Na de oorlog werd Pont gearresteerd. In eerste instantie werd hij door het Apeldoornse tribunaal veroordeeld tot internering van 3 jaar en 6 maanden, met aftrek, en het verlies van zijn kiesrecht en het recht op een openbaar ambt. De hogere autoriteiten weigerden echter toestemming te geven om het vonnis uit te voeren, omdat enkele beschuldigingen onvoldoende bewezen werden geacht. De zaak werd daarop opnieuw beoordeeld door het tribunaal in Zutphen.

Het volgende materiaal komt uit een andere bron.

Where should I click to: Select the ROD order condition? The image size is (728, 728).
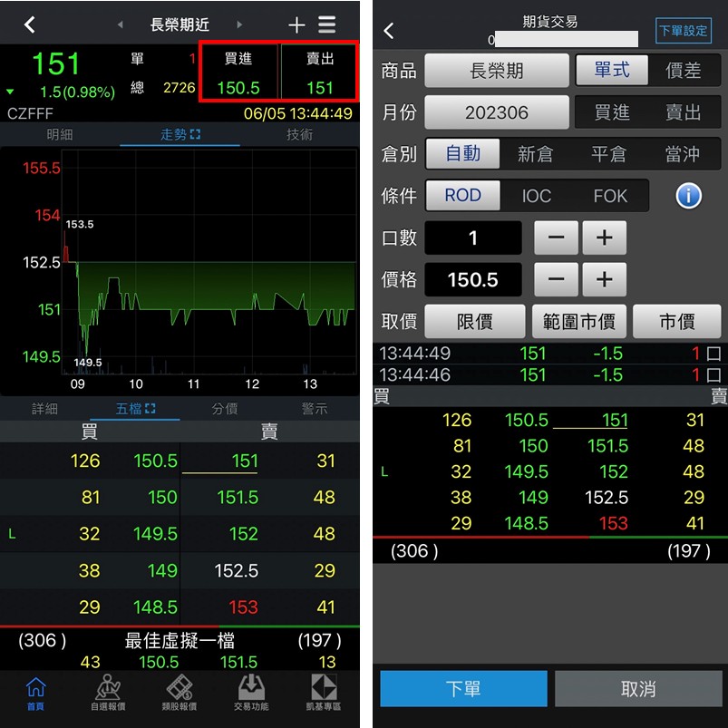click(x=462, y=196)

Tijdens zijn gevangenschap werd Pont persoonlijk getroffen door zwaar familieverlies. Op 23 augustus 1945 overleed zijn pasgeboren kleinzoon, Hendrik Gijsbert Karel Marie de Sonnaville, op de leeftijd van slechts acht weken. Het kind was het zoontje van zijn dochter Aleida, die zelf een jaar later, op 22 mei 1946 overleed. Deze gebeurtenissen speelden zich af terwijl Pont nog geïnterneerd zat in afwachting van zijn proces.

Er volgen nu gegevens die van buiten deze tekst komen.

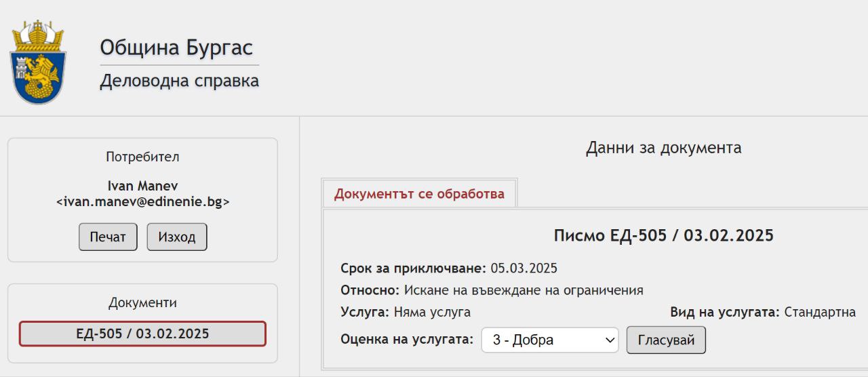The image size is (868, 377).
Task: Click the Данни за документа heading
Action: point(663,148)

Tijdens de zitting in 1948 verdedigde Pont zijn handelen. Hij verklaarde dat zijn daden voortkwamen uit de overtuiging dat hij de Nederlandse zaak diende, en dat zijn deelname aan de strijd tegen het bolsjewisme vanuit dat perspectief moest worden bezien. Hij beweerde altijd een loyale houding tegenover de geallieerden te hebben gehad, en alleen tegen de Russen te hebben willen vechten. Hij rechtvaardigde zijn installatie in SS-uniform met het argument dat hem geen ambtskleding was toegestaan en dat hij het uniform altijd met eer had gedragen. Hij betwistte dat hij vriendschappelijke omgang had met Duitse autoriteiten en verklaarde dat het contact beperkt was en bedoeld om gunstige invloed uit te oefenen.

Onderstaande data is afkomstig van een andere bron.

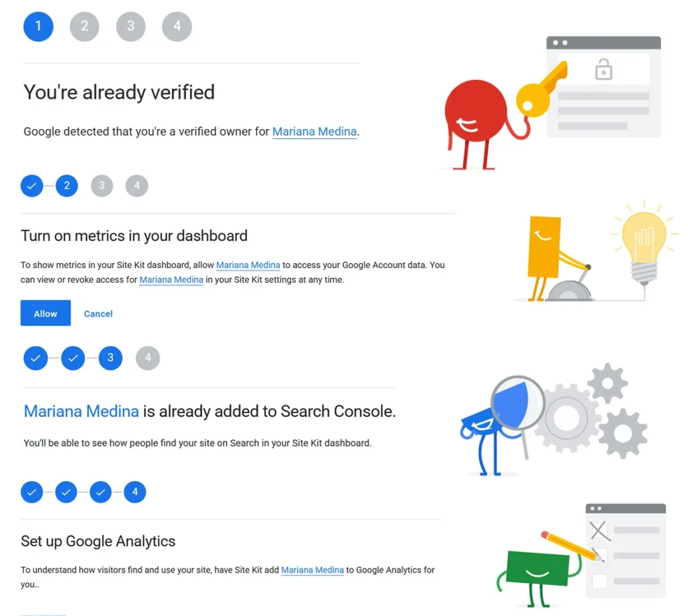Click the gray step 3 circle in top indicator

(x=130, y=26)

Zijn advocaat, mr. Schmidt uit Deventer, stelde dat Pont zich nooit als echte NSB’er had gedragen, en dat zijn lidmaatschap een afwijking van zijn principes was geweest. Hij pleitte voor onmiddellijke invrijheidstelling. Dit verzoek werd niet ingewilligd. Wel werd een hernieuwde straf vastgesteld: 3 jaar internering met aftrek, waardoor Pont op 17 april 1948 in vrijheid werd gesteld. Enkele aanklachten werden vervallen verklaard, maar de bijkomende straffen bleven van kracht.
Na zijn vrijlating leidde Pont een teruggetrokken bestaan in Hilversum. In 1953 kreeg hij zijn Nederlanderschap terug. Vijf jaar later zag hij zijn schoonzoon, Jan de Sonnaville burgemeester van Akersloot worden. Pont zelf kreeg te maken met hartklachten en overleed op 14 februari 1963, op 69-jarige leeftijd.